Metin bölümü:
>>>>
Yeryüzü, evrenler çokluğu. Evrenler açığa çıktıkça üsluplar da, kimlikler de değişir. Yazı içinde saklanacak bir yurt değil, aksine bir geçittir, evrenlerin içinden geçiyor. Yürümek, yeryüzüne yazı yazmaktır, yazdıkça var olabilmek

Yürümek, yazmaktır ya da tam tersi

Yeryüzünde her canlı, her insan kendi yurdunu algılama yetisine göre kuruyor. Yüzeyleri işaretlerle donatmak ve işaretleri okumak; karmaşanın ortasında bir düzen, bir evren yaratma çabası. Sokak köpekleri kendi yurtlarını, kentin duvarlarını idrarlarıyla işaretleyip, sonra da bu işaretleri okuyarak kuruyor. İnsanlar da boş yüzeyleri işaretlerle donattıkça ve işaretleri algıladıkları ölçüde kent içinde yurtlar inşa ediyor. Yüzeyler işaretlerle tıka basa dolu; sokak, dükkân adları; reklamlar; grafitiler; trafik işaretleri. Göstergeler imparatorluğunda işaretler bizi yurtlara götürüyor. İnsan işaretleri takip ettikçe mekânını yaratıyor. Ya da kentin kimi köşelerini kendine mekân kılıyor. Kentin karmaşasından kaçıp sığındığımız yurtlar aynı zamanda evrenlerdir. Buralar bir kafe, meyhane, kıraathane, şans oyunları bayii, AVM ya da sanat galerisi olabilir. Herkesin kendi meşrebine göre bir evreni var. Oysa kent, içinde evrenler çokluğu barındırıyor. Her evren, çokluğun sadeleştirildiği, sayısız işlevin tek bir işleve indirgendiği yurtlardır. Oysa kent, tüm evrenleri birbirine sokaklarıyla bağlıyor.
<<<<
Görevin amacı:
Yürümek ve kent üzerine yazılmış metne göre kısaca cevap ver:
(a) İlk paragrafta yazı saklanacak bir yurt değilse nedir?
(b) Sokak köpekleri kendi yurtlarını nasıl kuruyor?
(c) Kent tüm evrenleri birbirine neyle bağlıyor?

Kayıtlı veriler:
>>>>
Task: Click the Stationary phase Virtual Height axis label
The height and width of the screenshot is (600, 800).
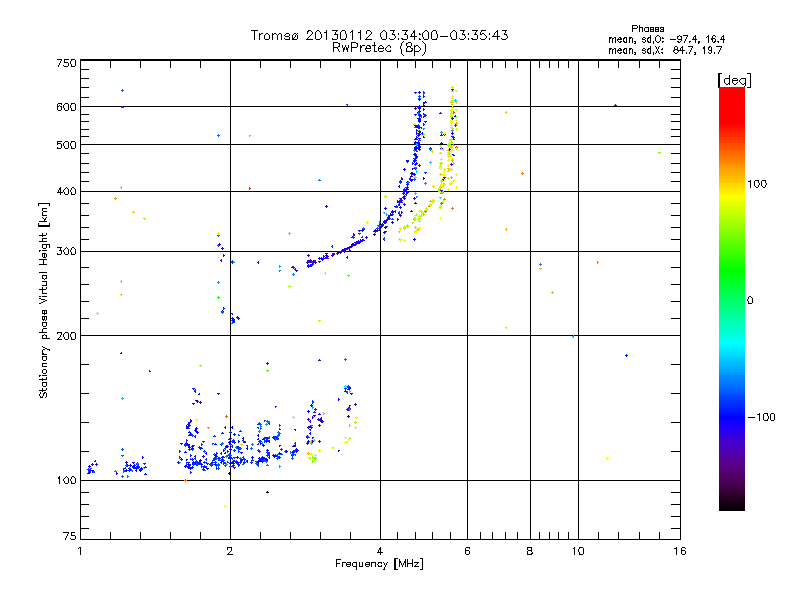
<<<<
Görevin sonucu:
(a) Bir geçit.
(b) Kentin duvarlarını idrarlarıyla işaretleyip sonra bu işaretleri okuyarak.
(c) Sokaklarıyla.